The data:
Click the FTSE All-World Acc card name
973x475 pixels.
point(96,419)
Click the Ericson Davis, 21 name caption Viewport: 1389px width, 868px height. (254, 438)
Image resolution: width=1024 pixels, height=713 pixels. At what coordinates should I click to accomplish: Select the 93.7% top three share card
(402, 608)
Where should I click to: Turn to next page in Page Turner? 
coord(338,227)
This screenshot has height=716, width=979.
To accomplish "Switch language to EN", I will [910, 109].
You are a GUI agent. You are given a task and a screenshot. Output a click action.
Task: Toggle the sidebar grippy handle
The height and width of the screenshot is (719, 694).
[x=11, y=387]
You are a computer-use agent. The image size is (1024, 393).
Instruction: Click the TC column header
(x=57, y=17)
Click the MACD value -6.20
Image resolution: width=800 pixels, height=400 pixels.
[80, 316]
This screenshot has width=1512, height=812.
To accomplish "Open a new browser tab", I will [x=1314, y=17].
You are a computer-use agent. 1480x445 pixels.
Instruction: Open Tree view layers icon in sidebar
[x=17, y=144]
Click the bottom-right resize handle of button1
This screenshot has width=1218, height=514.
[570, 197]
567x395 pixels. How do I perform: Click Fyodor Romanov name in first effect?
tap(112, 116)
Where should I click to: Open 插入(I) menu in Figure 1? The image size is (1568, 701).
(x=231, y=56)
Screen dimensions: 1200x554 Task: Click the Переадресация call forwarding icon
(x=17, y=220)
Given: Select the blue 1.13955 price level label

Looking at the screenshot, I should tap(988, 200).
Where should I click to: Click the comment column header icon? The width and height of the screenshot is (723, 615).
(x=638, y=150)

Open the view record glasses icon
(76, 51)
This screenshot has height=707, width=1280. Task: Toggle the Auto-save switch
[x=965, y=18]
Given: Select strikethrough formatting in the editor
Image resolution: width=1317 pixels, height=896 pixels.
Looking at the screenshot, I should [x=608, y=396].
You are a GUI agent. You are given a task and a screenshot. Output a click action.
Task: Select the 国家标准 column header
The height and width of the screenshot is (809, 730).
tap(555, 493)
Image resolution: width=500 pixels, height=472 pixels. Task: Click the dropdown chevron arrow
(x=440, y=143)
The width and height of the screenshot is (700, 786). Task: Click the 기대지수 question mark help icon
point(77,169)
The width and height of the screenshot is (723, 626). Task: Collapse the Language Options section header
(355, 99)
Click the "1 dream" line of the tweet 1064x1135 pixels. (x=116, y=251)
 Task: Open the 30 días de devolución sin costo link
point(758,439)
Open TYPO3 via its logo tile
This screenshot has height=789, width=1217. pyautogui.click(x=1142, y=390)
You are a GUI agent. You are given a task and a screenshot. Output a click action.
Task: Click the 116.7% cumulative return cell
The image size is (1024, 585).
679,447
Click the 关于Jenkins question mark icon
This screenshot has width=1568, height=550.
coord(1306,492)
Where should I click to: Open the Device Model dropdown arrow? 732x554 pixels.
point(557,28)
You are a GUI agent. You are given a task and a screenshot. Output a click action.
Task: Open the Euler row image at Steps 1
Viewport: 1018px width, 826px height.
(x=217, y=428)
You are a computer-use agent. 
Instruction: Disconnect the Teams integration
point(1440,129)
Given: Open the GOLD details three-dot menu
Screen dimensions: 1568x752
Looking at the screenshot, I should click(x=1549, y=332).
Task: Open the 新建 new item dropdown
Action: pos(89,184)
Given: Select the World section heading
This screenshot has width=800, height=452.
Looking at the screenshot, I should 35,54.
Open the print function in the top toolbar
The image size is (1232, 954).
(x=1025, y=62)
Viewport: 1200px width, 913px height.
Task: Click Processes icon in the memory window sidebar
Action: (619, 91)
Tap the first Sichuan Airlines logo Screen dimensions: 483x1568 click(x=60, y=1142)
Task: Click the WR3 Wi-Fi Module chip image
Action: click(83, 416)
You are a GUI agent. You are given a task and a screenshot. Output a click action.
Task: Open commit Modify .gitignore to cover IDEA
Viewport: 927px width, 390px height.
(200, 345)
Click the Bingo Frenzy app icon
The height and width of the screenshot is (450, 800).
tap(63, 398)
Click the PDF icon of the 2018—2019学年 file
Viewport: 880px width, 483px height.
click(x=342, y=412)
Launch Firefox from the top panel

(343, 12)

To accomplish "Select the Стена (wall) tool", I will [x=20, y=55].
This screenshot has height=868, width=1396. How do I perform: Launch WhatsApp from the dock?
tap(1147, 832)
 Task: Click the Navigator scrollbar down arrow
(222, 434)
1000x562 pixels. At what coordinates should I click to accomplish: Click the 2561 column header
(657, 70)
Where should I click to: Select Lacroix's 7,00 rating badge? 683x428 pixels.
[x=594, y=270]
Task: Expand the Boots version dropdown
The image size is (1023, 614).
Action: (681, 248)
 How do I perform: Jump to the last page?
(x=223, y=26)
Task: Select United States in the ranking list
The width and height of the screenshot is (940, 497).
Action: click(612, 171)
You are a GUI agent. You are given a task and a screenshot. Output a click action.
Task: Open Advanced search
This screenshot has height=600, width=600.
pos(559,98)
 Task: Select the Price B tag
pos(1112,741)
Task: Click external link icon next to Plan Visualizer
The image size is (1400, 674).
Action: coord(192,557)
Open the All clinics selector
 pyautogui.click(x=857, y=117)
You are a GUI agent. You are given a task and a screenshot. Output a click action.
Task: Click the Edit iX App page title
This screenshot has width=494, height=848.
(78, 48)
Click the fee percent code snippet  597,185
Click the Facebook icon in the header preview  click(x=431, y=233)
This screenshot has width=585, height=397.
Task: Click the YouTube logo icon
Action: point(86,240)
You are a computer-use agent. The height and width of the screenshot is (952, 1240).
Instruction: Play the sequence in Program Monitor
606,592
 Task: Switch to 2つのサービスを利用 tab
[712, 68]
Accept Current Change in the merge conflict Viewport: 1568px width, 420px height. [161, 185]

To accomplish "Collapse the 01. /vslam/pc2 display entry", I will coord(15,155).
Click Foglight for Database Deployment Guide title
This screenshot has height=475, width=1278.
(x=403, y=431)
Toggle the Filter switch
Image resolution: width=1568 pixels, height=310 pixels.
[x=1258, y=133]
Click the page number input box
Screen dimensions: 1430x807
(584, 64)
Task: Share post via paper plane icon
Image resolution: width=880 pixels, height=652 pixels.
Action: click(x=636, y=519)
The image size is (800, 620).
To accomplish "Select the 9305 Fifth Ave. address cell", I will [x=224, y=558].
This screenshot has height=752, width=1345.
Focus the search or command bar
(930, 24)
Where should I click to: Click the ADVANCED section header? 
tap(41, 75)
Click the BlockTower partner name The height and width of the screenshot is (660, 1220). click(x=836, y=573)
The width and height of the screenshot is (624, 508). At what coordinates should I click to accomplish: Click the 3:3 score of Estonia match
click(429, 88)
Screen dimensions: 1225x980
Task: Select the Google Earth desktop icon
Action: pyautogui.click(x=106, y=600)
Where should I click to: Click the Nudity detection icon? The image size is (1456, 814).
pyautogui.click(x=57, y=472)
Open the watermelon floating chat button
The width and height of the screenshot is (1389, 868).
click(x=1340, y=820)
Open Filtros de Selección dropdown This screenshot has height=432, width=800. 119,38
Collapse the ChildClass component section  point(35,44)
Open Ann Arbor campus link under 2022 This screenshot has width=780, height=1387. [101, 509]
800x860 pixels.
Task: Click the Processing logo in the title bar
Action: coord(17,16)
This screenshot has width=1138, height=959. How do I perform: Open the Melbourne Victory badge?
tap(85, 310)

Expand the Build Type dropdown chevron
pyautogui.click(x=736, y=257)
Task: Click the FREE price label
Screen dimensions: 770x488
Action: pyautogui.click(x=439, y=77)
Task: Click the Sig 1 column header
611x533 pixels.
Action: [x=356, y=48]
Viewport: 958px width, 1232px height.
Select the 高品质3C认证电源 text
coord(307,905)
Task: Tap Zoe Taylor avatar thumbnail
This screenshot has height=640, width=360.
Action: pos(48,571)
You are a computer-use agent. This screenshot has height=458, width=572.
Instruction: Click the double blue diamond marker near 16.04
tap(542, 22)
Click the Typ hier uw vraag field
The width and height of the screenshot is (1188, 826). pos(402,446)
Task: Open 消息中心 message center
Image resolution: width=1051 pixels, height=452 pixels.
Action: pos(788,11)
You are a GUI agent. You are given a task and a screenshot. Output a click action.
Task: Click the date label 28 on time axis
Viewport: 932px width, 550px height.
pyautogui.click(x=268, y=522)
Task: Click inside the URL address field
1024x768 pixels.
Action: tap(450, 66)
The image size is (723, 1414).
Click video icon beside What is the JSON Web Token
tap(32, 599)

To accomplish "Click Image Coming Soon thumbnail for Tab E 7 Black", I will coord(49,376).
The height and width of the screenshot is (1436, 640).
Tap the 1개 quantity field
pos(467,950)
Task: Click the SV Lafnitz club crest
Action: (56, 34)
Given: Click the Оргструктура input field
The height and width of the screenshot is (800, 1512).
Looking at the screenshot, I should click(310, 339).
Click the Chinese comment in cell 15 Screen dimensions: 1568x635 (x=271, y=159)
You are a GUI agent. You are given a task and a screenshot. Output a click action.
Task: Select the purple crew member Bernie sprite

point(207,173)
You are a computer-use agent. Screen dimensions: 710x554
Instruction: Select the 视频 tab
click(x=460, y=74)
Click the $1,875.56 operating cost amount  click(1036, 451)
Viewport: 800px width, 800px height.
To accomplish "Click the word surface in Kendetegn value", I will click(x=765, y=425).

What is being asked:
Look through the records above for the string "cell", then copy every line that has it.

Result of the exercise:
Task: Click the 116.7% cumulative return cell
To accomplish "Select the 9305 Fifth Ave. address cell", I will [x=224, y=558].
Click the Chinese comment in cell 15 Screen dimensions: 1568x635 (x=271, y=159)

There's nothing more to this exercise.